Today is International Women’s Day. At Frontline, we’re celebrating the achievements of all women in social work, and the huge impact they’ve had on improving the lives of the children and families they support. This week, we hear from five Frontline women – fellows and staff – about their journey to a senior position in social work.
Cordula Gwylim is one of Frontline’s trustees and a social work service manager. She grew up in Germany after being adopted by a white family (she is mixed race), and began her social work training there, before moving to Wales to start her career. She is also an entrepreneur and has set up two business alongside her career in social work.

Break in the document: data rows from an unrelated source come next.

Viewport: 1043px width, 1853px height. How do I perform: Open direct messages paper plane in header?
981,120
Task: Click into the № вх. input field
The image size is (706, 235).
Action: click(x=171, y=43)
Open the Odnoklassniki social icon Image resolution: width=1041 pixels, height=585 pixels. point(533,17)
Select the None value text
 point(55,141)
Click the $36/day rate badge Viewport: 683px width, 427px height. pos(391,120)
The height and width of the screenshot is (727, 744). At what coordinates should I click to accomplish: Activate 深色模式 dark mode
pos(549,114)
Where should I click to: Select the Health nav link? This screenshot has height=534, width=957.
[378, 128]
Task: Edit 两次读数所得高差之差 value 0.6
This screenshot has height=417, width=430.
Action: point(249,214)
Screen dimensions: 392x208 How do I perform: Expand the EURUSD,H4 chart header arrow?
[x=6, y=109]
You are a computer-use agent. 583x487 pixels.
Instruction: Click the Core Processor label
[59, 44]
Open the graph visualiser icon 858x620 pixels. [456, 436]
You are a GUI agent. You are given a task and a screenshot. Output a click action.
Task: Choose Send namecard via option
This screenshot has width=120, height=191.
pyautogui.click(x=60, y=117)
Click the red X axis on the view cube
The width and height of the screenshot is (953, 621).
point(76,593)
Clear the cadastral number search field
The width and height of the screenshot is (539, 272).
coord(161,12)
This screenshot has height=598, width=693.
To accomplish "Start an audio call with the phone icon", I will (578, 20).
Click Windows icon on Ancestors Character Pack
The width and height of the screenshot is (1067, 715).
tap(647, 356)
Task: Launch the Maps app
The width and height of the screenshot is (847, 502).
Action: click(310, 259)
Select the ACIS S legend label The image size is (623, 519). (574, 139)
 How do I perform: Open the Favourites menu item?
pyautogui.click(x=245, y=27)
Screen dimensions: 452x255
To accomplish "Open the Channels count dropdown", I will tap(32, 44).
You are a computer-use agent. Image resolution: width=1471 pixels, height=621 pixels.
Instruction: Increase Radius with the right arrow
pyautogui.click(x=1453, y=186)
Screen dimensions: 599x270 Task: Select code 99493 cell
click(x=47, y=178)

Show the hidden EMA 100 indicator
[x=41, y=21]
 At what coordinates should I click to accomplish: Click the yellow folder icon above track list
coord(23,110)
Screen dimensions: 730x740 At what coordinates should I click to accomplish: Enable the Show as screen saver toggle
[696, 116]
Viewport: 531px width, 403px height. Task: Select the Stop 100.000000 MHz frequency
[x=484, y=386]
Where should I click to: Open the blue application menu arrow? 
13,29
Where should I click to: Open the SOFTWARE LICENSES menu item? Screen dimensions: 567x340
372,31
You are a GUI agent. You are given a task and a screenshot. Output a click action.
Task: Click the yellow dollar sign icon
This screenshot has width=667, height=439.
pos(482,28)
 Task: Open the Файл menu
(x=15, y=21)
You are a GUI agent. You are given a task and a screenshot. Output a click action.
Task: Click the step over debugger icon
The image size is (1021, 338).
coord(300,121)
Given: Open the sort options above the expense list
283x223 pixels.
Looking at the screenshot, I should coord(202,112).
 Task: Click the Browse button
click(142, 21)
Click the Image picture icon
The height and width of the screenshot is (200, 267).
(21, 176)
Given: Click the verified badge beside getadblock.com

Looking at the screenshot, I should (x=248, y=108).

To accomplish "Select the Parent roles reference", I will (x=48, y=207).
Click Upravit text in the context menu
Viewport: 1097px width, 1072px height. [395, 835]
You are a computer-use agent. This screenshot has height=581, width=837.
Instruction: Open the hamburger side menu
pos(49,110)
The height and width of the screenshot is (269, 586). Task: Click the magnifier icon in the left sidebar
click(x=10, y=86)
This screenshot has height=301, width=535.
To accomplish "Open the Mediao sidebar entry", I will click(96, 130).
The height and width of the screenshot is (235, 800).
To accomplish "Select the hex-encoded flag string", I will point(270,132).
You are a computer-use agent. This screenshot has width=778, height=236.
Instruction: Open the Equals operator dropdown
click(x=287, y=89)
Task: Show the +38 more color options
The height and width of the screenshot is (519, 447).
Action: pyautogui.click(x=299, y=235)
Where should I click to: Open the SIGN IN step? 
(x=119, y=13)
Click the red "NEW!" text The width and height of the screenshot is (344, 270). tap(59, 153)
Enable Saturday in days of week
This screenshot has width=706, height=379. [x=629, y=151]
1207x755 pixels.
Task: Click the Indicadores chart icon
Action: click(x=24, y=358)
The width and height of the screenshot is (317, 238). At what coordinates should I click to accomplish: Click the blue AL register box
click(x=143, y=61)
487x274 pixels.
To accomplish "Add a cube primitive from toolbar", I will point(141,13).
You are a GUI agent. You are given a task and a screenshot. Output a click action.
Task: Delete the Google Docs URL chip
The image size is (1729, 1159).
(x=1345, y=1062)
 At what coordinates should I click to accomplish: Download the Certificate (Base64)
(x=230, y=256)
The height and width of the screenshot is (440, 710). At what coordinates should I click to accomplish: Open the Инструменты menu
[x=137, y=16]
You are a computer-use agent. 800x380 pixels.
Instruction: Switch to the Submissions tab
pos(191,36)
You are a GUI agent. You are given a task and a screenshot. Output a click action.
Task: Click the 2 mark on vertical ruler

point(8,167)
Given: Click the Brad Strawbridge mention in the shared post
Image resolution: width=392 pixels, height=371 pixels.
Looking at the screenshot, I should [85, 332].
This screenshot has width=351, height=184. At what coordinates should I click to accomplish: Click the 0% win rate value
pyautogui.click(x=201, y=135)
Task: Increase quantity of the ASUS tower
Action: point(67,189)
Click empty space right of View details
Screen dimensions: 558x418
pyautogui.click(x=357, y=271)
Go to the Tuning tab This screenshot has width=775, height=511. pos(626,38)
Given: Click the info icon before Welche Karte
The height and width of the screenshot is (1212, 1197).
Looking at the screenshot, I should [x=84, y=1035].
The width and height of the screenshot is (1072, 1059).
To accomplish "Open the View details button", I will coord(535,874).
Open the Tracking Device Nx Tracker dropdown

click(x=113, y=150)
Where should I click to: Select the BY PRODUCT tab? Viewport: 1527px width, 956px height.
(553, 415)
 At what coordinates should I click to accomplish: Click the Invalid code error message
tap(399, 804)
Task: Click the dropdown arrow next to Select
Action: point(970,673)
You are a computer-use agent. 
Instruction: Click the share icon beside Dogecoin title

Do you feel you faced any particular barriers as a woman as you’ve progressed in your social work career? What helped you overcome them?
Having children and being a mum was a barrier to progression in social work – weirdly, child protection is not the most child-friendly working environment! I could not progress my career easily whilst working part-time.
Are there any women who have made a difference to you in your career? Feel free to give them a shout out!
Yes – I worked with Corinna Modderman and Rehema Gakoko in Conwy. Both were kick ass – and determined to combine career and parenthood.
Around 85% of social workers are female – but over the last six years, only 50–60% of director of children’s services have been women. Why do you think that is?
There remains a bias that devalues contributions from women in comparison to contributions from men. This is particularly the case when it comes to leadership. I believe there are not enough coaching and inclusive strategies to support women into senior leadership positions.
On International Women’s Day, what advice would you give to a woman what wants to make it to a senior position within social work?
Get yourself a coach. Name and call out bias when you notice it. Name and be proud of your ambitions. And don’t accept “no” just because something doesn’t “usually” work like that! ??